--- DIRECTIONS ---
1. Return everything in the story chapter from "Friday, April 17, 2009" down to "for the faithless.", copied word for word.
2. List each line of spoken dialogue that stands on its own line in the story chapter, in the order it appears.

--- PASSAGE PROVIDED ---
(begin)

Friday, April 17, 2009

Phil's Story, Chapter 11

Faith.


Faith was once defined for me as being the relationship that develops out of faithfulness. To have faith in something is to trust it, and trust relies on experience, so where there is no experience, there is no trust, and where there is no trust, there is no faith, and where there is no faith, there is no life. Living is relating. There is no life for the faithless.

I was born and raised in a home of professing Christians. Thus I became one, and remained so for a number of years. I don’t remember much of my childhood, I joke that it’s because I was suplexed one too many times by my older brother. To be honest I don’t know why it is that I have so few conscious memories of growing up. What I do know I’ve pieced together from the stories of family and friends, a few scattered recollections, and a bit of logic. I do remember going through the motions of being saved as a child, no more than four years of age. I remember going through the motions time and time again, crying and pleading to the angry, white-bearded, overseer called God, every time I upset one of my parents or did something I knew was wrong. I remember explaining my actions to my father, I assume he caught me in fervent prayer, and he tried to comfort me.

Fost, what are you doing?”

My dad always called me ‘Fost’, Phil picked it up from him.

I’m asking God to come back into my heart.”

Fost, son, you don’t have to ask God to come back, God doesn’t leave.”

But I was bad.”

He came and sat next to me, my small bed saying its own prayer of salvation from the excess weight. He looked at me a moment, then placed his huge fatherly hand on my shoulder.

I know honey, but nobody’s perfect… that’s why we need God.”

I didn’t get it. I just kept on trying to be perfect and continued in my fear and trembling of the Almighty and consistently reaffirming my father’s faith that was instilled into me. My own faith overcame my father’s within me when all that I had been taught by my parents was undone at a family meeting.

We’re getting a divorce.”

That was the beginning. From those words a chain of events that had a profound impact on my present dysfunction was put into the works. Faith was the first casualty, and it was an inside job. I was attending a very charismatic church and frequented a small group affiliated with it on Monday nights. I would go to the group on Mondays and would be “encouraged”…

Your parents will work through their marital problems.”

(end)

--- RECORDED DATA ---

(begin)

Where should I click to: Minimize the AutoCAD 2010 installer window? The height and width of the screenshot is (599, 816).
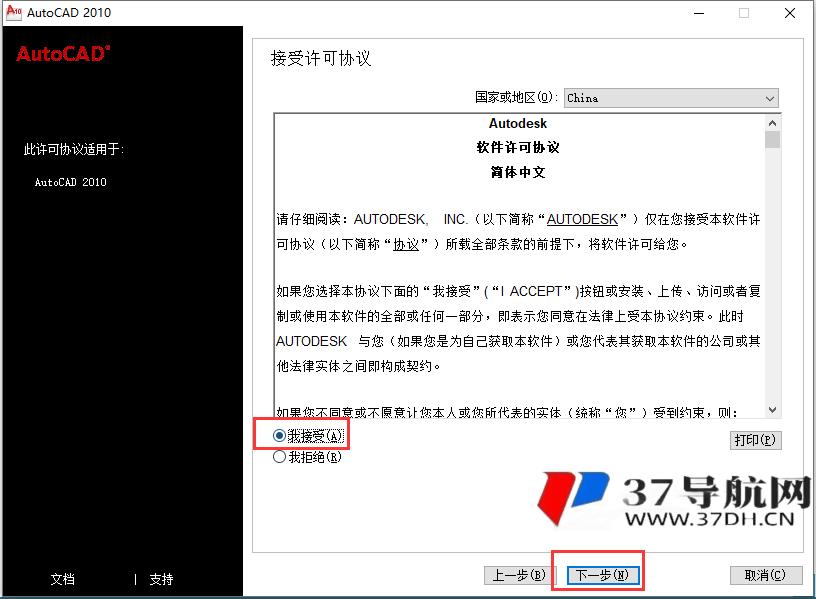tap(697, 13)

(end)

--- ANSWERS TO EACH TASK ---
1.
Friday, April 17, 2009

Phil's Story, Chapter 11

Faith.


Faith was once defined for me as being the relationship that develops out of faithfulness. To have faith in something is to trust it, and trust relies on experience, so where there is no experience, there is no trust, and where there is no trust, there is no faith, and where there is no faith, there is no life. Living is relating. There is no life for the faithless.

2.
1. Fost, what are you doing?
2. I’m asking God to come back into my heart.
3. Fost, son, you don’t have to ask God to come back, God doesn’t leave.
4. But I was bad.
5. I know honey, but nobody’s perfect… that’s why we need God.
6. We’re getting a divorce.
7. Your parents will work through their marital problems.